▸ TASK:
All that is required is the number of lines in this listing that hold "computer".

▸ INPUT:
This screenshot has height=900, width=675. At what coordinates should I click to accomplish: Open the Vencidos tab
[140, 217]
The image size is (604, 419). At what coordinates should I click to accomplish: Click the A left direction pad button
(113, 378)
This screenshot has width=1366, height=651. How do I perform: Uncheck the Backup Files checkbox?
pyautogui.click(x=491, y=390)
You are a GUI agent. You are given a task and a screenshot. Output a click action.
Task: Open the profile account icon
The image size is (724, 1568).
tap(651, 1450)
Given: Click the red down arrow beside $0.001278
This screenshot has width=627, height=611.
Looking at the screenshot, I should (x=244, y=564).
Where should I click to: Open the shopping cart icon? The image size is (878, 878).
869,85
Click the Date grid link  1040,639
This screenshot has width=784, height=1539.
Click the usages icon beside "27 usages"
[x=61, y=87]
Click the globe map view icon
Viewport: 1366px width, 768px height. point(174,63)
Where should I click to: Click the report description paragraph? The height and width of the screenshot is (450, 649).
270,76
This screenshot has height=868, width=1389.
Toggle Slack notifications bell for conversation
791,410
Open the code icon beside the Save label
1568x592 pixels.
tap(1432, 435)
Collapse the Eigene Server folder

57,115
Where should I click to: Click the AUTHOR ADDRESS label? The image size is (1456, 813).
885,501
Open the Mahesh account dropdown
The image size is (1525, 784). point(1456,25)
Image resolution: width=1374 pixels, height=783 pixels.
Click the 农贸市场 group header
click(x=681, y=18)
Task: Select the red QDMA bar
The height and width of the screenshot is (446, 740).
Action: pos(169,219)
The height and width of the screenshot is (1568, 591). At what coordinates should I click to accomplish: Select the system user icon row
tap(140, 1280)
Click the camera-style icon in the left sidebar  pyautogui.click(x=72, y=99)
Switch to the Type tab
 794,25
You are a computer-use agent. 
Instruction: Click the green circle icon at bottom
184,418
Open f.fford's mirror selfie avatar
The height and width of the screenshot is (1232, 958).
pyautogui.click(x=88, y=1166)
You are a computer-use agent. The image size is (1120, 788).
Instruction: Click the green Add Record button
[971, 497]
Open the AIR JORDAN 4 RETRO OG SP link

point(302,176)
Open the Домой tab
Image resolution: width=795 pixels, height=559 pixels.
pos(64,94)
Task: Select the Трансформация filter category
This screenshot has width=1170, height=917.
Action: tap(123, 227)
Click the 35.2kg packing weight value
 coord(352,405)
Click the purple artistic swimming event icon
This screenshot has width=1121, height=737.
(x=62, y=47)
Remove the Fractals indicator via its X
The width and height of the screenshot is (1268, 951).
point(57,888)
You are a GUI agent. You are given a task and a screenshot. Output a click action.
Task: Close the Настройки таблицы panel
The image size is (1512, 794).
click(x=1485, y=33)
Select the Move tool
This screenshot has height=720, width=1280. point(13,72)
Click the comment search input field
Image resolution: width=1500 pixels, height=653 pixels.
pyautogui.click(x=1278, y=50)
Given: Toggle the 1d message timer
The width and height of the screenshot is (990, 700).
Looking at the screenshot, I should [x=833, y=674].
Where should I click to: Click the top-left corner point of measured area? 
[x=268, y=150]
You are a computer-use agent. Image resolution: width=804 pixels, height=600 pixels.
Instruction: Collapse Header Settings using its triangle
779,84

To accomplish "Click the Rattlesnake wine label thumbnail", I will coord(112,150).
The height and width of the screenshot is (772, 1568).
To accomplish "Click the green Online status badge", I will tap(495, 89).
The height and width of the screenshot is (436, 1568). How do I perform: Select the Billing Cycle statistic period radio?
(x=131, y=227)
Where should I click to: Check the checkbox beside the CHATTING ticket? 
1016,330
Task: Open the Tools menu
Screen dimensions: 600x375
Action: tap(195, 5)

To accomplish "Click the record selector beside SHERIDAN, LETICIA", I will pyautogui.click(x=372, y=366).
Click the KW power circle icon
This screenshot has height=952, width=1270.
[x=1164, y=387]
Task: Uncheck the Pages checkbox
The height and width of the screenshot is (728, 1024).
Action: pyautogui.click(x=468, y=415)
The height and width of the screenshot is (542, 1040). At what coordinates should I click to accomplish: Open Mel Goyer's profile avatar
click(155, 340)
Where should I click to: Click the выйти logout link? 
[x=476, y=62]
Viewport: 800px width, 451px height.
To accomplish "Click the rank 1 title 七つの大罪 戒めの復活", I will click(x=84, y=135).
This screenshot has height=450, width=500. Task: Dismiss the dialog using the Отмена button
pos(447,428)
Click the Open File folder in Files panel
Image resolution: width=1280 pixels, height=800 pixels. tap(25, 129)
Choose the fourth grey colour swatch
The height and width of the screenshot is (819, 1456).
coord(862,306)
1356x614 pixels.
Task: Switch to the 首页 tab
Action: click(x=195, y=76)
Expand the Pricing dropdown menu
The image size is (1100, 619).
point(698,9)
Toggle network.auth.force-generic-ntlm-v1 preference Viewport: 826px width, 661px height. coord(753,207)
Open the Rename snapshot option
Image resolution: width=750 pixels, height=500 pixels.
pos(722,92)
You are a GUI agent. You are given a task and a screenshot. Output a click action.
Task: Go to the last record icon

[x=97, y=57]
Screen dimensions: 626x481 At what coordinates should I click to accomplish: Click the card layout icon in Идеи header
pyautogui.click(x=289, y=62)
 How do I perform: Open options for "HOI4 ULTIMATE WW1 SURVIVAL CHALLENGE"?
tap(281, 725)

▸ WRITTEN REPLY:
3